Return the following from the records below: each line, word for word, starting with the line that contains "You are a computer-use agent. This" and going on through the line that contains "This screenshot has height=390, width=380.", with nothing outside that range.
====== RECORDS PROVIDED
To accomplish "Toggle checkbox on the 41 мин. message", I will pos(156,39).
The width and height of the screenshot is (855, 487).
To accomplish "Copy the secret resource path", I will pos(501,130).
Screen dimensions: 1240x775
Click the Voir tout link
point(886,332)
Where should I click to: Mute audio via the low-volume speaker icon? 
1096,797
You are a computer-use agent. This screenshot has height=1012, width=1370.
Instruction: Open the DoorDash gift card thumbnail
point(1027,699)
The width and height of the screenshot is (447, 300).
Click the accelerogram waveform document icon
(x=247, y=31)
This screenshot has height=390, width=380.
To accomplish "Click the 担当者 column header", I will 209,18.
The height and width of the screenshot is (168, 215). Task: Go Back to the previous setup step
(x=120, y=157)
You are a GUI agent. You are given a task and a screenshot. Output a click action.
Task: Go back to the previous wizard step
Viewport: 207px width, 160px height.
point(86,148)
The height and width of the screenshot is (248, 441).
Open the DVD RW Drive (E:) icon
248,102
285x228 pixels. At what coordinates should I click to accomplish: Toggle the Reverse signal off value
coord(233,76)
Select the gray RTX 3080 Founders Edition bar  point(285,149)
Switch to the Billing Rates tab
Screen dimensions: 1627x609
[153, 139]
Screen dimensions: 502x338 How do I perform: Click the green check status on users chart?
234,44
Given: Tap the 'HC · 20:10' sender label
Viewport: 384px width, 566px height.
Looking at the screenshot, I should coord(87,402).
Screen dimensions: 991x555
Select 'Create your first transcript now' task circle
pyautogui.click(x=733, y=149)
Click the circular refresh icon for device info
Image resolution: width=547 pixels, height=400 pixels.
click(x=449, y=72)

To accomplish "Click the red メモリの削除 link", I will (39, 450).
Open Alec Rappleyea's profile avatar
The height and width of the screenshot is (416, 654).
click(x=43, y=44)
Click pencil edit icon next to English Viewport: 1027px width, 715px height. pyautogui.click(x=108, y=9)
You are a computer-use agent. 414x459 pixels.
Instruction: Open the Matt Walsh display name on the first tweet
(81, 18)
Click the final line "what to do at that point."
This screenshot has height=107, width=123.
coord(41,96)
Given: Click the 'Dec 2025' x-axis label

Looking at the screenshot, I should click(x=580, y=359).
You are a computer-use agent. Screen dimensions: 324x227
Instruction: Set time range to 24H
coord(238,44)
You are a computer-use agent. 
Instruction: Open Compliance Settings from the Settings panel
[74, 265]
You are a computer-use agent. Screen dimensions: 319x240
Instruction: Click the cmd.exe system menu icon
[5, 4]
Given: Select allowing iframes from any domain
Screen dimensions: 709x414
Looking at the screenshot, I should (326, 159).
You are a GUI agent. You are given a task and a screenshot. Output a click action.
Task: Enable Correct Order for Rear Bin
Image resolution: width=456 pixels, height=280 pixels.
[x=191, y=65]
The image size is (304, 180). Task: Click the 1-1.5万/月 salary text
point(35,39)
============
EXERCISE SOLUTION:
You are a computer-use agent. This screenshot has height=1012, width=1370.
Instruction: Open the DoorDash gift card thumbnail
point(1027,699)
The width and height of the screenshot is (447, 300).
Click the accelerogram waveform document icon
(x=247, y=31)
This screenshot has height=390, width=380.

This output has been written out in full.